The challenge that governments are facing is plain to see: our working world is changing at breakneck speed; you can invest resources planning, commissioning and publishing research on social mobility, only to find out that the world has moved on. The Social Mobility Commission’s board needs to have much more representation from fast-moving industries that are crying out for skilled workers, so they can provide more ‘up to the moment’ insights on how to drive inclusion for people of all backgrounds in a more agile way.
When I looked at the measures that parents were taking to protect their young from downward mobility, another need became clear to me: providing soft skills like resilience and ‘polish’, supporting people in developing business skills that they can put to good use in a career or in entrepreneurship are skills that we should be teaching everyone. Literally everyone. Given that teachers have more than enough on their plates, how could this happen?
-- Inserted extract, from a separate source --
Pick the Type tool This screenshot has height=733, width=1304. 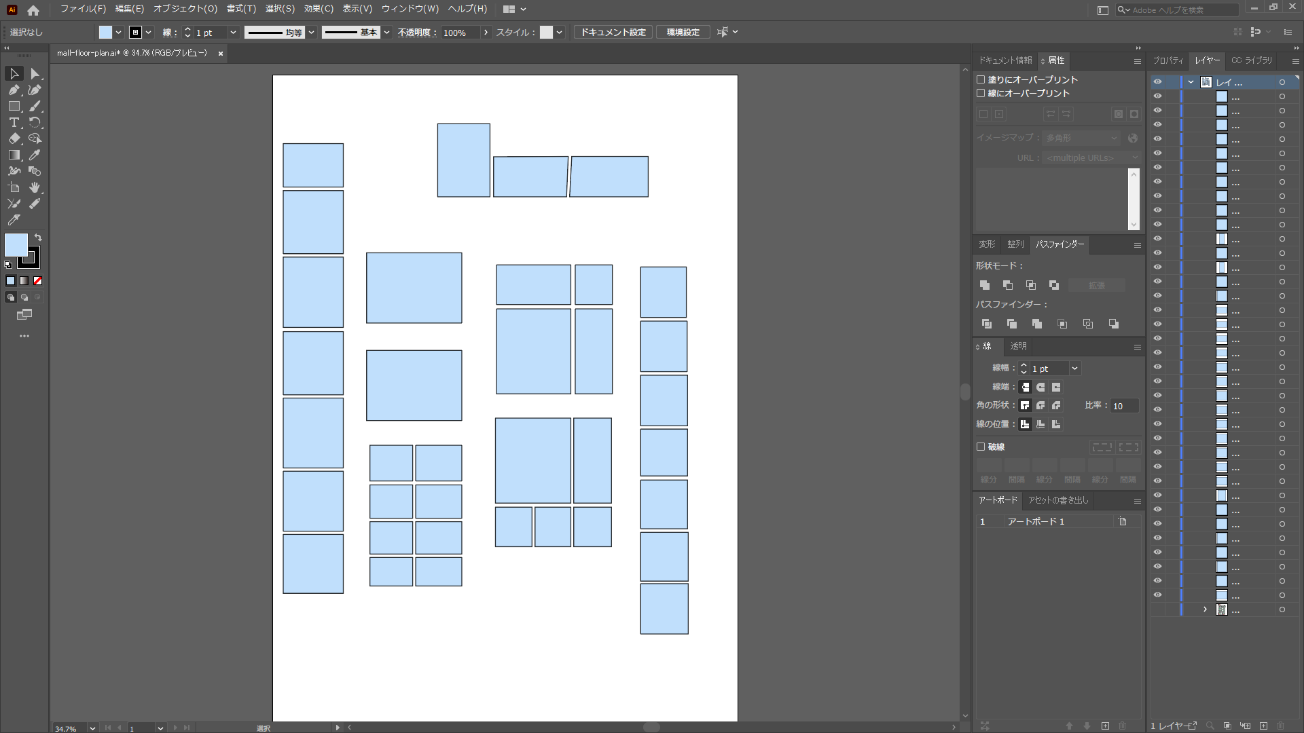[14, 123]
This is where the private sector needs to step in: it needs the workers, so it only makes sense that they fund the initiatives to develop young people. What does this look like? Funding initiatives that ensure long-term, consistent contact with young people and that help them
- Understand more about today’s (and tomorrow’s) industry needs
- Develop soft skills and confidence,
- Help them build professional networks
- Provide mentoring
I say this as a Trustee for Villiers Park Educational Trust, which does exactly that. Short term ‘inspiration days’ or week long courses on their own may provide the spark for a young person that is not from a wealthy background to follow a skilled career path, but it won’t fan the flame; ongoing support (where parents cannot provide it) makes all the difference between people excelling based on their natural talent, coupled with ‘soft’ skills. In a world where machine learning is removing low-level cognitive tasks from the human workplace, careers that rely heavily on leadership, influencing skills, resilience and creativity are what will be needed in the future. Justine Greening is right to say we can’t let the UK’s talent go to waste. Let’s re-engineer the way we educate people now to address this.